The Chandnani patent was the focus of the PTAB's decision. Chandnani teaches a method of "detecting malware in a data stream, including determining the programming language of the data stream and detecting viral code." Chandani also "teaches tokenizing the incoming data stream by breaking it into smaller pieces known as tokens." Chandani summarizes its tokenizing procedure as follows:

To tokenize the data stream, a script language used in the data stream is determined using the language check data. The data stream is analyzed using the language check data to select the language definition data to use for the detection process. Next, the selected language definition data and the data stream are supplied to the lexical analyzer. The data stream is lexically analyzed again, this time using the language definition data, to generate a stream of tokens. As mentioned above, each generated token corresponds to a specific language construct, and may be a corresponding unique number or character.

The PTAB determined that the dispositive issue was whether PAN demonstrated that the prior art teaches or suggests "dynamically building" a parse tree "while" receiving an incoming stream of program code as required by its construction of "dynamically building." The PTAB found that Chandnani did not teach the "dynamically building" limitation of the '408 patent because it does not demand or even imply that the data stream is being received while being tokenized.

On appeal, PAN challenged the PTAB's interpretation of the Chandnani reference. The Federal Circuit held that the PTAB's finding was "supported by substantial evidence because the reference itself, by using the word 'again,' indicates that the data stream is lexically analyzed more than once and not simultaneously." The Federal Circuit also found that the PTAB did not err by relying on Finjan's expert, Dr. Medvidovic, who opined that:

simply because Chandnani's tokenizer operates on a data stream does not demand or even imply that the data stream is being received while being tokenized...

Chandnani would still temporarily store the entire data stream in memory at least between the first and second lexical analyses.
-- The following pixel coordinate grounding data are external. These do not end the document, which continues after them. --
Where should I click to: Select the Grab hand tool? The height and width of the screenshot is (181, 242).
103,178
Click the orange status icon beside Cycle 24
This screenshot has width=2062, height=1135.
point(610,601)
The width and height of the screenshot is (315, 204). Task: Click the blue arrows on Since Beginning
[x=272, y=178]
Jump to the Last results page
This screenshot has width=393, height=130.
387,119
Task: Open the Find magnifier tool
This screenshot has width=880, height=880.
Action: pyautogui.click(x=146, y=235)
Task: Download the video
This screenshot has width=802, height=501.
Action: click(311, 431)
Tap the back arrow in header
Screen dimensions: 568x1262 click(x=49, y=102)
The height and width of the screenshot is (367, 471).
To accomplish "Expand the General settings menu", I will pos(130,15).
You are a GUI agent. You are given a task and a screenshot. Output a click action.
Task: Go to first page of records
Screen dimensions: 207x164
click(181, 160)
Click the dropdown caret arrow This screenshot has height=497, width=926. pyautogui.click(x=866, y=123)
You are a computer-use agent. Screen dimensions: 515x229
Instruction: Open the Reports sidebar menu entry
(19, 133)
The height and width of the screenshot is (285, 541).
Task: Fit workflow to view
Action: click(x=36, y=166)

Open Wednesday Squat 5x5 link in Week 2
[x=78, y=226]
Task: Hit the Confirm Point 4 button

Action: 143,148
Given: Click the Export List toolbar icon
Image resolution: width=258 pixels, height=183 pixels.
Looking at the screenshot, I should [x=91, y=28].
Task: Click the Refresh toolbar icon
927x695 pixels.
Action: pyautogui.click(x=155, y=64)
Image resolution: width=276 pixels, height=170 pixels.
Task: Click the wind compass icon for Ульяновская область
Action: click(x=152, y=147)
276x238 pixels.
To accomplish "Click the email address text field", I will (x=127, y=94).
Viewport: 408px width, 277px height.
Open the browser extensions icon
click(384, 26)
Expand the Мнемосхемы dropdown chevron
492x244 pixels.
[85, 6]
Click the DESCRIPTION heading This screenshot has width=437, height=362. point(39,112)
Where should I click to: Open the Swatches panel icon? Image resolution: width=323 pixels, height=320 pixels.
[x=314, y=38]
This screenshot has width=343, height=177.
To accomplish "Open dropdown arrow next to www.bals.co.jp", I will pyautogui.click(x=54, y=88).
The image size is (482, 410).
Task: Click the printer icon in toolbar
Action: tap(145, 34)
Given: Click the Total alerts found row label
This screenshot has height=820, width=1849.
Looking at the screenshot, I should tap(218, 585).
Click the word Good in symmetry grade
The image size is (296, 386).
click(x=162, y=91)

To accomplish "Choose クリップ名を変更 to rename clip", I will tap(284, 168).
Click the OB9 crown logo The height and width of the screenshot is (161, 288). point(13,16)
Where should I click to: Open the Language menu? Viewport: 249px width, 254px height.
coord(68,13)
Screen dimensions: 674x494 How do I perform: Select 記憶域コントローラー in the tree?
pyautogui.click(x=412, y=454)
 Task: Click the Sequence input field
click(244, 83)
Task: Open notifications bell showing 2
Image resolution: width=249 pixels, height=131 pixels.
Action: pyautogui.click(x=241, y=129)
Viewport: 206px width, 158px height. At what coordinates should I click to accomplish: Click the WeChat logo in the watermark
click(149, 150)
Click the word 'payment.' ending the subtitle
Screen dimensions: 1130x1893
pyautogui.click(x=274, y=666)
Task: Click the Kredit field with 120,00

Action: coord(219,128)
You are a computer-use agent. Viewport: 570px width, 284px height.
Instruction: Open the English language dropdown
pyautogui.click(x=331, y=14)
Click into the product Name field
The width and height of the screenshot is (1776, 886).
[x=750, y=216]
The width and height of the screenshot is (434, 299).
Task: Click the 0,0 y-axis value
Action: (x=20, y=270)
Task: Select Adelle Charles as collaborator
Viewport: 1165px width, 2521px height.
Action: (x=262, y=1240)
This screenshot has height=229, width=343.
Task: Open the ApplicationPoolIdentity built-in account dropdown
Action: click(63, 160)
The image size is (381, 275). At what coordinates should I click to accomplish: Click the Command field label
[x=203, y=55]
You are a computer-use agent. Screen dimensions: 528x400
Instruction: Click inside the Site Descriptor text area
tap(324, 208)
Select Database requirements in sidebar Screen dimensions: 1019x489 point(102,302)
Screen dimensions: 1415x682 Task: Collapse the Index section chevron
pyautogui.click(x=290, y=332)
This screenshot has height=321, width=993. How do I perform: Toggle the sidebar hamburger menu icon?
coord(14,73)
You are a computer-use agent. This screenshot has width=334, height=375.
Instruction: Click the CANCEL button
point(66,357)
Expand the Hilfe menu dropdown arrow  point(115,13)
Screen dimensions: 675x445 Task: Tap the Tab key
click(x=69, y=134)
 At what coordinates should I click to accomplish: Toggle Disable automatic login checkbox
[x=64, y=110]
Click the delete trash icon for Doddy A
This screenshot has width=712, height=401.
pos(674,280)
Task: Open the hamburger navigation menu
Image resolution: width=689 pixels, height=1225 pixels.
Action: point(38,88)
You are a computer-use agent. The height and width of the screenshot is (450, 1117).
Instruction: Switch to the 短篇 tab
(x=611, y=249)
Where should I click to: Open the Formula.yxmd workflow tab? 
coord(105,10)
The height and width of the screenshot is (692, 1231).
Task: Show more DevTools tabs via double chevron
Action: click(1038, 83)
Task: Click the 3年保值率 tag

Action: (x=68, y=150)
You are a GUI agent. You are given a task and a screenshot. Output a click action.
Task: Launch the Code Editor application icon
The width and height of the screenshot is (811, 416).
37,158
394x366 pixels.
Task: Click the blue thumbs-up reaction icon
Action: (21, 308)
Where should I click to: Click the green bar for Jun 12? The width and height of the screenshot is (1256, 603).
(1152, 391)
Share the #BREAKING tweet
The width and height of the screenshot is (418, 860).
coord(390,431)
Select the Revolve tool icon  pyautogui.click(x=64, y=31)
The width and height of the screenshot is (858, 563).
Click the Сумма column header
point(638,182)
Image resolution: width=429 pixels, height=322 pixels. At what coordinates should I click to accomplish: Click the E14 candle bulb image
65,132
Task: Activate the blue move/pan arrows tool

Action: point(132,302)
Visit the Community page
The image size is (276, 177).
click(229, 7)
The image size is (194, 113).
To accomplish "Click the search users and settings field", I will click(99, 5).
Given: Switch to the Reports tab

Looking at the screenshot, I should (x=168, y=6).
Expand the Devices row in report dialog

PAN also argued that the PTAB erred by "analogizing Walls to Chandnani and by not meaningfully reviewing Walls as a separate reference that discloses the dynamically building limitation." In response, the Federal Circuit concluded that the PTAB "did not fail to meaningfully consider the teachings of Walls" because the PTAB "considered the disclosure of Walls and the expert testimony regarding Walls from both parties" and "performed its own review of Walls" before reaching its decision.

PAN further argued that the PTAB "erred by not considering particular cross-examination testimony from Finjan's expert witnesses when analyzing whether the prior art taught 'dynamically building'." In response, the Federal Circuit noted that the PTAB "acknowledged Dr. Medvidovic's cross-examination testimony and explained its reasoning for why Chandnani does not disclose the required claim limitation." In reaching its decision, the Federal Circuit relied on its prior decision in PGS Geophysical AS v. Iancu, where it held that "we may not supply a reasoned basis for the agency's action that the agency itself has not given, [but] we will uphold a decision of less than ideal clarity if the agency's path may reasonably be discerned."

TAKEAWAY: This case presents a further example of the Federal Circuit's deference to the PTAB's evaluation of substantive evidence in IPR proceedings and to the PTAB's decision-making processes around such evaluations. Further, practitioners who anticipate challenging a patent via an inter partes review should exercise great care in ensuring that identified prior art in their petition is consistent with their claim constructions.